> WORK TO BE COMPLETED: An exact copy is the goal: every line from the one containing "You are a computer-use" to the end of the material below, pictures excluded.
**** STUDY MATERIAL
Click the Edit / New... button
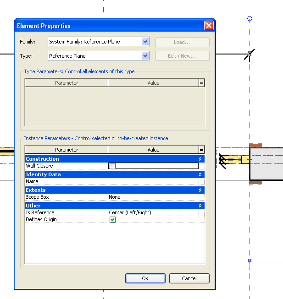This screenshot has height=299, width=283. click(x=182, y=56)
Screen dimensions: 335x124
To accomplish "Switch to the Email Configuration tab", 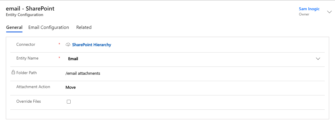I will [x=48, y=27].
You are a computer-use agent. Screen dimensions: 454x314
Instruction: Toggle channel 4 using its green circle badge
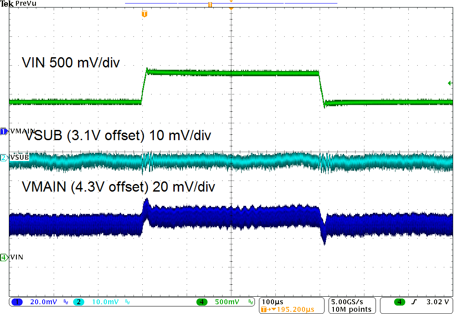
********
> ANSWER TO THIS TASK:
You are a computer-use agent. Screen dimensions: 454x314
Instruction: Toggle channel 4 using its green circle badge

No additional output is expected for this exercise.